Shipboard rock-magnetic samples were processed as soon as possible after sampling (within a few days at most), to minimize alteration to the magnetic mineralogy through oxidation. Samples destined for shore-based rock-magnetic analysis were collected and prepared according to one of three regimes.

1. A set of samples from Site 995 that were dedicated for shore-based microbiological and rock-magnetic analysis was taken immediately following sectioning of the core on the catwalk and was stored in an anoxic atmosphere, using Anaerocult packaging. After opening of the packaging, a split of each sample was freeze dried and stored in a sterile plastic pot with an oxygen-free nitrogen headspace. Rock-magnetic specimens were prepared from these splits immediately after opening of the plastic pots, and hysteresis analysis was completed within an hour of exposure of the samples to the air. This set of samples, which should show minimal effects of post-coring oxidation on the magnetic mineralogy, is referred to below as the "A995 set."
2. A second set of samples from Site 995 (originally sampled for magnetostratigraphy) were also subjected to rock-magnetic analysis; however, these samples were not protected from exposure to the air during storage or specimen preparation. These samples are referred to as the "B995 set." Oxidation in samples stored in this way has been noted to result in changes in rock-magnetic parameters. In particular, the ferrimagnetic sulfide greigite has been reported to decompose rapidly in air in some samples, resulting in a decrease in saturation magnetization and a change in coercivity (Snowball and Thompson, 1990; Kalcheva et al., 1990).
3. Samples for shore-based rock-magnetic analysis from Sites 991, 992, 993, and 996 were all stored in Anaerocult packaging. After opening of the packaging, samples were stored at <4°C, and rock-magnetic specimens were prepared and processed as soon as possible after opening of the package (maximum delays were a few days). These samples should also show relatively little influence of post-coring oxidation.

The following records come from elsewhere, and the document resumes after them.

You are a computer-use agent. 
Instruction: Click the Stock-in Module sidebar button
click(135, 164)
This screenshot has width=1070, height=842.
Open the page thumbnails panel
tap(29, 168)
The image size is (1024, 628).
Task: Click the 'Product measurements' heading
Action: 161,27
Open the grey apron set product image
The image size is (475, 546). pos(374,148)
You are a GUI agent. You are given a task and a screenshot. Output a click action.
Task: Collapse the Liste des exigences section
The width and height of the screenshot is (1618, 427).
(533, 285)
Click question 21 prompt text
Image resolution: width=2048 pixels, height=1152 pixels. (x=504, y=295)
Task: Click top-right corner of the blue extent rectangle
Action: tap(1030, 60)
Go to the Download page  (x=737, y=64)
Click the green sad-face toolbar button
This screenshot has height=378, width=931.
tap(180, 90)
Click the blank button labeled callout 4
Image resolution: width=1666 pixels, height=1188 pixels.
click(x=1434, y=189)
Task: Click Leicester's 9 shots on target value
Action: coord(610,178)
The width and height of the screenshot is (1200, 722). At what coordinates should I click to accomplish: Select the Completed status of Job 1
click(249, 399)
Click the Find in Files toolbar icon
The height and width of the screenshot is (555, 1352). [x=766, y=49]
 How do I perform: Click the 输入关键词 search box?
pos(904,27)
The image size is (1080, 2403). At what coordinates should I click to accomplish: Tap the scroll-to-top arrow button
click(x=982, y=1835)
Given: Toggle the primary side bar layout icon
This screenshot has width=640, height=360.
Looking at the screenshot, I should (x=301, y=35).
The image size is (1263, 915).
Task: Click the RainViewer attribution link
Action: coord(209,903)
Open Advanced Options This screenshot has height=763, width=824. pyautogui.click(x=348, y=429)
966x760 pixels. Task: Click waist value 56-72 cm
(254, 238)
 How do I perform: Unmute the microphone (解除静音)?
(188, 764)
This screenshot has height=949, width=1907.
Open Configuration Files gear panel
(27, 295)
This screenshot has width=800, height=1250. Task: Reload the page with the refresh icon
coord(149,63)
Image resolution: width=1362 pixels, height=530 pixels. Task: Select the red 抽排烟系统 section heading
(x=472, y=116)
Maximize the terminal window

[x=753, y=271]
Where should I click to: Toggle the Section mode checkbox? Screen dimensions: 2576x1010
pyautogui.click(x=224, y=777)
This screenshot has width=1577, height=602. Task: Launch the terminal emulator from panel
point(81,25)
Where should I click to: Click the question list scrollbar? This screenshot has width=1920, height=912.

Hysteresis parameters were determined in the La Trobe University PALM laboratory using a Molspin NUVO vibrating sample magnetometer (VSM). Saturation magnetization (J_s), saturation remanence (J_rs), and coercivity (H_c) were determined from hysteresis loops to >800 mT (sufficient to achieve saturation in all samples), after subtraction of the paramagnetic contribution determined from the M/H gradient at >500 mT. Coercivity of remanence (H_cr) was also determined on the VSM, by imparting an IRM at 800 mT, and then applying successively increasing field steps in the opposite directions; remanence was determined by turning the applied field off after each step. Because many of the samples were very weakly magnetized, with J_rs frequently less than 50 µAm² kg^-1, the signal-to-noise ratio of coercivity of remanence was improved by averaging repeated measurements.

Stages in the reduction sequence of the magnetic mineralogy were traced downhole at each of the sites through changes in coercivity and saturation magnetization indices, which indicate changes in domain state (and hence magnetic grain size) and mineralogy. Histograms of pARM and dARM directly indicate changes in the distribution of coercivity of remanence, and can reflect the presence of distinct populations of magnetic phases. Hysteresis parameters can be combined in a Day plot (Day et al., 1977), defining fields corresponding to ferrimagnet domain states. The index D_JH = (J_rs/J_s)/(H_cr/H_c) (Housen and Musgrave, 1996) indicates position on the Day plot, and so allows domain state to be plotted as a function of depth. A single domain (SD) dominated assembly is indicated by values of D_JH > 0.33; D_JH < 0.0125 indicates multidomain (MD) or superparamagnetic (SPM) populations, and intermediate values of D_JH indicate a net pseudosingle domain (PSD) state, or a mix of SD and SPM or MD populations. Domain state reflects grain size: in magnetite, SD grains range between about 50 nm and 1 µm; PSD typically ranges between 0.1 and 10 µm; MD > 10 µm; and SPM < 50 nm.